#### Working data:
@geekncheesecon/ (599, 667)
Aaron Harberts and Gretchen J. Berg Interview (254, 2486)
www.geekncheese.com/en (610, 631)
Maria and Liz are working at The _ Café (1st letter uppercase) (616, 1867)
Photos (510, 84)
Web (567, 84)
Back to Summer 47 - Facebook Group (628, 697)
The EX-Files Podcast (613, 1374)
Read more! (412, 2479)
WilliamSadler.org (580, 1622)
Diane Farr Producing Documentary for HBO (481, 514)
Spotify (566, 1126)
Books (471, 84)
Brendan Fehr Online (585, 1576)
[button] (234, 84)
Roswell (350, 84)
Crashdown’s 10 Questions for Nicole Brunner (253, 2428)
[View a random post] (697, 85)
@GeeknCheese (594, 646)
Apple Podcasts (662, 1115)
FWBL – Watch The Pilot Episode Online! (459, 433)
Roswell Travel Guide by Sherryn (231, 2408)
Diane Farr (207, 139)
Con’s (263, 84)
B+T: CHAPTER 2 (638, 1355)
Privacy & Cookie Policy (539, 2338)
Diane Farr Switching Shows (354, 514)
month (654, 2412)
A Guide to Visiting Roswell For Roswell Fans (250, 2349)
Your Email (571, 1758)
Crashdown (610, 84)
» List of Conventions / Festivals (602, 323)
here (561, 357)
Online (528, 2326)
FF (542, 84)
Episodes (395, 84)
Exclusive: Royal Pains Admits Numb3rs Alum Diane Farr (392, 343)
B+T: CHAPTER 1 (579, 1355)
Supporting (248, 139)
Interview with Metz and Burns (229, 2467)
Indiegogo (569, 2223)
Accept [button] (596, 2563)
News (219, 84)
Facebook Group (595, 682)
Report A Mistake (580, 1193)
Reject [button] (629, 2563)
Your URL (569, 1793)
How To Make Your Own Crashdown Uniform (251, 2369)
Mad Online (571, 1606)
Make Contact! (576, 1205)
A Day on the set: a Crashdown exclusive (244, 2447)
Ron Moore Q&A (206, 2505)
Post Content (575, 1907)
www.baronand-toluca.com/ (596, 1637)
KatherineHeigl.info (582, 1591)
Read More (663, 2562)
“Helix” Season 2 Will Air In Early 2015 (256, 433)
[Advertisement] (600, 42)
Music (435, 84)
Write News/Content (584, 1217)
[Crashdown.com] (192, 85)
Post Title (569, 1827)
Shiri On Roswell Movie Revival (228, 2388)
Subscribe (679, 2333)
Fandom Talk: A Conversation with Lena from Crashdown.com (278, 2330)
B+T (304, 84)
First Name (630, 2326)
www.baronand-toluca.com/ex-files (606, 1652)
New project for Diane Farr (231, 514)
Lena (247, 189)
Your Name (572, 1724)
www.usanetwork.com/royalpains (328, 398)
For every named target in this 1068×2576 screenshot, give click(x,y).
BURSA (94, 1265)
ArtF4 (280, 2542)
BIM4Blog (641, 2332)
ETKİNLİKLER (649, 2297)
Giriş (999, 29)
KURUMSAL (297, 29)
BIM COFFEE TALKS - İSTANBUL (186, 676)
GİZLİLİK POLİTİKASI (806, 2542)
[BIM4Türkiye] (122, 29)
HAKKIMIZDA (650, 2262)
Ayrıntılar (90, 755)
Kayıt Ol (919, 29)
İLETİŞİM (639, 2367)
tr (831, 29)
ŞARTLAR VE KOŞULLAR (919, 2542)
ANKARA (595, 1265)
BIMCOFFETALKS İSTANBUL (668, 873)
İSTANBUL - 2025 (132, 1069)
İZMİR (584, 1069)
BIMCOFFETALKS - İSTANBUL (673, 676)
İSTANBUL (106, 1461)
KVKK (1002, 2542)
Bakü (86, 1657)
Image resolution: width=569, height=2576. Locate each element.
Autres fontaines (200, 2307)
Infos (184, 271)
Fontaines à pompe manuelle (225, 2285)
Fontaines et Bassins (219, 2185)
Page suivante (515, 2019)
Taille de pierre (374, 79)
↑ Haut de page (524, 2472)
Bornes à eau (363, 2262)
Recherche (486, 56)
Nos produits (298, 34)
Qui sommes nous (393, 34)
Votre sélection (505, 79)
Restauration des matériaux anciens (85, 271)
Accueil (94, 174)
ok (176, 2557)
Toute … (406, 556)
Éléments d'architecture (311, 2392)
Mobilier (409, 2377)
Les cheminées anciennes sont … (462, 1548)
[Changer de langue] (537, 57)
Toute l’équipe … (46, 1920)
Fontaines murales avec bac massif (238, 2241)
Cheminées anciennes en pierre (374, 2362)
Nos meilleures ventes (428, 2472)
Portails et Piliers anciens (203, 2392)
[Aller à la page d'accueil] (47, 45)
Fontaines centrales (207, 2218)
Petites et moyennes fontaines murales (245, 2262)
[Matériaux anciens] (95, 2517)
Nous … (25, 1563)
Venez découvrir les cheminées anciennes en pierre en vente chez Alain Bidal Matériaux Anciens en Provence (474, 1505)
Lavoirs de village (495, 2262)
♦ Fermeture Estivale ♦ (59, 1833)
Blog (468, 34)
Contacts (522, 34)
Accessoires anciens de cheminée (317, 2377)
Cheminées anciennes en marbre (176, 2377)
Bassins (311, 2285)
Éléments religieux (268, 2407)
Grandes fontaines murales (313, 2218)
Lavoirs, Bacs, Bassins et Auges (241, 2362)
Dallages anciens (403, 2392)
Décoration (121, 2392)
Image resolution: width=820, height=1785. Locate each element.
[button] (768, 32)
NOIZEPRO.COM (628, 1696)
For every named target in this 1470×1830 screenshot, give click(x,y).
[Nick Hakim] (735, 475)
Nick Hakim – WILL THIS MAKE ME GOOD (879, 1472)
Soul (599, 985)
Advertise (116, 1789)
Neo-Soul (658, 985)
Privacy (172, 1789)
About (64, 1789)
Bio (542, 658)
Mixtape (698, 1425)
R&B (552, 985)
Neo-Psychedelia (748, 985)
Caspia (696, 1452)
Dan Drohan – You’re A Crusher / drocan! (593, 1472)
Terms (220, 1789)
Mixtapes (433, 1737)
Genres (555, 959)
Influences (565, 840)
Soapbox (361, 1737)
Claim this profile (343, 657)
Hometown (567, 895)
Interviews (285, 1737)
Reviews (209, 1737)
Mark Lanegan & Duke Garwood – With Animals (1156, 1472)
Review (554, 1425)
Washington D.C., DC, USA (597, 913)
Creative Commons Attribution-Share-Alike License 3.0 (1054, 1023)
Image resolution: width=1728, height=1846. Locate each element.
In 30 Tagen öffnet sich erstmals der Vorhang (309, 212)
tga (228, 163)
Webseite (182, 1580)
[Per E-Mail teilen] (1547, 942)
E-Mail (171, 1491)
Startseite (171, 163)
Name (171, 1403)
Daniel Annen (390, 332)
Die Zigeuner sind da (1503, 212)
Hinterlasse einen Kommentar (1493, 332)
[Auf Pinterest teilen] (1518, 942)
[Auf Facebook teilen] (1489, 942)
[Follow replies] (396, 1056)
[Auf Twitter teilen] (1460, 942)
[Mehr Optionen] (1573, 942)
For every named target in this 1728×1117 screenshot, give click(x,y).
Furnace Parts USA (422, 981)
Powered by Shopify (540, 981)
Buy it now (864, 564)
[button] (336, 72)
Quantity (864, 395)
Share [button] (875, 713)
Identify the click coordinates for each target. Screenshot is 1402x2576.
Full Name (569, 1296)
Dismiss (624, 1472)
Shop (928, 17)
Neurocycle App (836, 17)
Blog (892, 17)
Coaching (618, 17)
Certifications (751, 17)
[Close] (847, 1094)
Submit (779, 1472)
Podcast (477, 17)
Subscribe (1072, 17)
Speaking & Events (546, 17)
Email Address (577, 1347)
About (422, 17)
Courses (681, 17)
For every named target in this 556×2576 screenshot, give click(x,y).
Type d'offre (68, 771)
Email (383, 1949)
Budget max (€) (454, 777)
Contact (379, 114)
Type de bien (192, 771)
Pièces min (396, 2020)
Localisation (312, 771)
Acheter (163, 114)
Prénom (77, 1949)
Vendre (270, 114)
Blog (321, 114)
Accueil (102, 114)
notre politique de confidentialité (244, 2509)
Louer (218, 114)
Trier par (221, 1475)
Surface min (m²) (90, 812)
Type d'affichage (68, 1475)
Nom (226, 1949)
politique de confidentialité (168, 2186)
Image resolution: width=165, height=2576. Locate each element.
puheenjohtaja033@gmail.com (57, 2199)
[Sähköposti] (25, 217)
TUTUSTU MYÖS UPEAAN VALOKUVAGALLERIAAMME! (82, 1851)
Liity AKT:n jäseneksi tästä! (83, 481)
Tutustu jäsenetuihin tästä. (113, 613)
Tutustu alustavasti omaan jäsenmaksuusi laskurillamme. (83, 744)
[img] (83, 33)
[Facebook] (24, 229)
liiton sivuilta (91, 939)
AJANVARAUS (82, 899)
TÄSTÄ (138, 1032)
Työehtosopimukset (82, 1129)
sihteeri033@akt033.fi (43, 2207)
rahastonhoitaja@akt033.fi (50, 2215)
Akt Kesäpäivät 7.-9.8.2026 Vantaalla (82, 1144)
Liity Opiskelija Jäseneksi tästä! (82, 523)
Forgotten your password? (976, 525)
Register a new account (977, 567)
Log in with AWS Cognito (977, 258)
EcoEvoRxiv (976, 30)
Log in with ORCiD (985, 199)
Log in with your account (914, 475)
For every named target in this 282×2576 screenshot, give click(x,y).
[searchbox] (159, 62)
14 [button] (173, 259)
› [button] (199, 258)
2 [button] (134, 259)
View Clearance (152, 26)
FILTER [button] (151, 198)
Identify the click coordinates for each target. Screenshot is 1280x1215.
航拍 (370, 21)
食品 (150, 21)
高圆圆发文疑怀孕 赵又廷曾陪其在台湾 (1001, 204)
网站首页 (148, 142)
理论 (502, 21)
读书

#### How to complete this task:
What you give back should be only the lines of the records above, starting at the line with "Daniel Annen (390, 332)" and ending at the line with "For every named target in this 1728×1117", restated word for word.

#### Response area:
Daniel Annen (390, 332)
Die Zigeuner sind da (1503, 212)
Hinterlasse einen Kommentar (1493, 332)
[Auf Pinterest teilen] (1518, 942)
[Auf Facebook teilen] (1489, 942)
[Follow replies] (396, 1056)
[Auf Twitter teilen] (1460, 942)
[Mehr Optionen] (1573, 942)
For every named target in this 1728×1117 screenshot, give click(x,y).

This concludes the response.